For example, if you have a file called hello.txt containing "Hello, World!", Git creates a blob with that exact content. If you rename the file to greeting.txt but keep the content the same, Git uses the same blob—there's no need to store duplicate content.

Tree Objects

A tree object represents a directory. It contains pointers to blobs (files) and other trees (subdirectories), along with the filenames and permissions. This is how Git reconstructs your directory structure.

Think of a tree object as a directory listing. It might contain entries like:

100644 blob a906cb2a4a90... README.md
100644 blob 8f94139338f9... index.js
040000 tree 99f1a6d12f85... src/

This tree contains two files (README.md and index.js) and one subdirectory (src/).

Commit Objects

A commit object ties everything together. It contains:

A pointer to a tree object (the root directory of your project at that commit)
Pointers to parent commit(s)
Author and committer information
Timestamp
Commit message

tree 99f1a6d12f85...
parent 0d1521e4b3bf...
author Ashish Singodiya <hello@ashish.pro> 1704240000 +0530
committer Ashish Singodiya <hello@ashish.pro> 1704240000 +0530

Add user authentication feature

This creates a complete snapshot of your project at a specific point in time, linked to the previous state through the parent pointer.

How Git Tracks Changes

Now that we understand Git's object model, let's see how these pieces work together when you use Git commands.

What Happens During `git add`

When you run git add filename.txt, several things happen behind the scenes:

Git creates a blob: Git reads the file content and creates a blob object in the .git/objects/ directory
Git calculates the SHA-1 hash: The content is hashed to generate a unique identifier
Git updates the index: The staging area (.git/index) is updated to include this file and its blob hash

At this point, your file's content is safely stored in Git's database, even though you haven't committed yet. The index now knows that this file should be included in the next commit.

What Happens During `git commit`

When you run git commit -m "Your message", Git performs these steps:

Git creates tree objects: Git creates tree objects representing your project's directory structure, based on the staged files in the index
Git creates a commit object: Git creates a commit object that points to the root tree, includes metadata, and links to the parent commit
Git updates the branch reference: The current branch pointer (like refs/heads/main) is updated to point to this new commit
Git clears the staging area: The index is updated to match the new commit

Here's a visual representation of what happens:

Working Directory  →  Staging Area (Index)  →  Repository (.git)
------------------------------------------------------------------
You edit files     →  git add stages files  →  git commit saves
                                                 snapshot

The Relationship Between Commits, Trees, and Blobs

Let's trace through a concrete example. Suppose you have this project structure:

my-project/
├── README.md
└── src/
    └── app.js

When you commit this, Git creates:

Blob for README.md: Stores the content of README.md
Blob for app.js: Stores the content of app.js
Tree for src/: Points to the app.js blob
Tree for root directory: Points to the README.md blob and the src/ tree
Commit object: Points to the root tree and contains metadata

Commit A
    |
    v
Root Tree
    |
    ├──> README.md (blob)
    |
    └──> src/ (tree)
           |
           └──> app.js (blob)

If you modify app.js and commit again, Git creates:

New blob for app.js: The old blob is kept unchanged
New tree for src/: Points to the new app.js blob
New root tree: Points to the unchanged README.md blob and the new src/ tree
New commit object: Points to the new root tree and to Commit A as its parent

Commit B
    |
    v
Root Tree (new)
    |
    ├──> README.md (blob) [same as before]
    |
    └──> src/ (tree - new)

[DATA SUPPLIED]:
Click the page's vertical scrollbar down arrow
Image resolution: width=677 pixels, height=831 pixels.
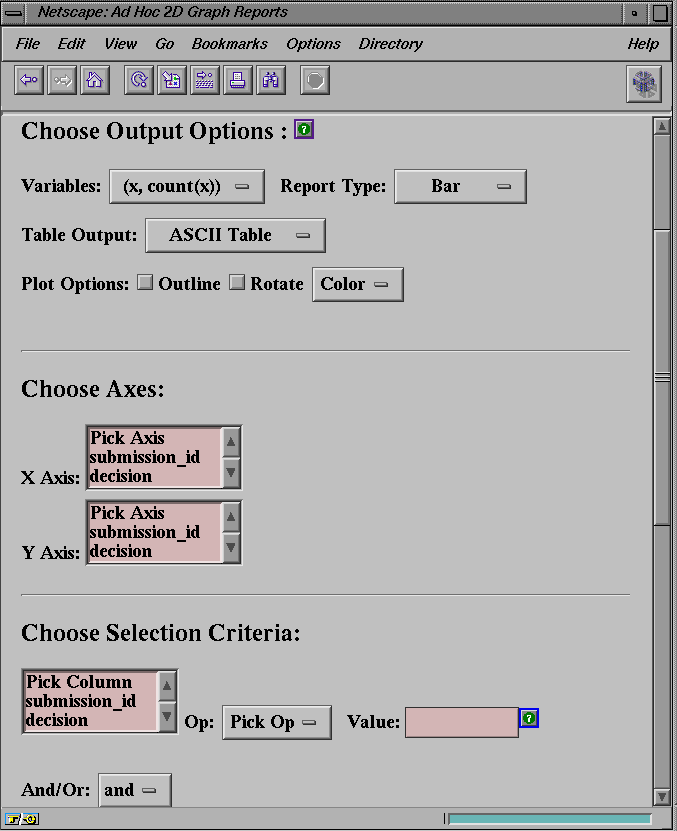(x=661, y=796)
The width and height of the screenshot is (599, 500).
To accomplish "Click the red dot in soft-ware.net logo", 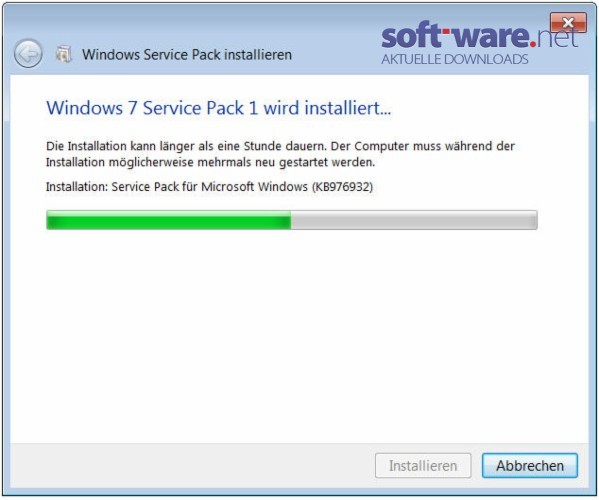I will (533, 45).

[STATED GOAL]:
Answer these questions from the passage on Git's object model:
1. When hello.txt is renamed to greeting.txt with its content unchanged, which blob does Git use?
2. During `git add`, what file serves as the staging area?
3. After app.js is modified and committed again, what happens to the old app.js blob?
The rows aren't needed for this exercise.

[OUTPUT OF THE EXERCISE]:
1. The same blob it already created for that content.
2. .git/index
3. It is kept unchanged.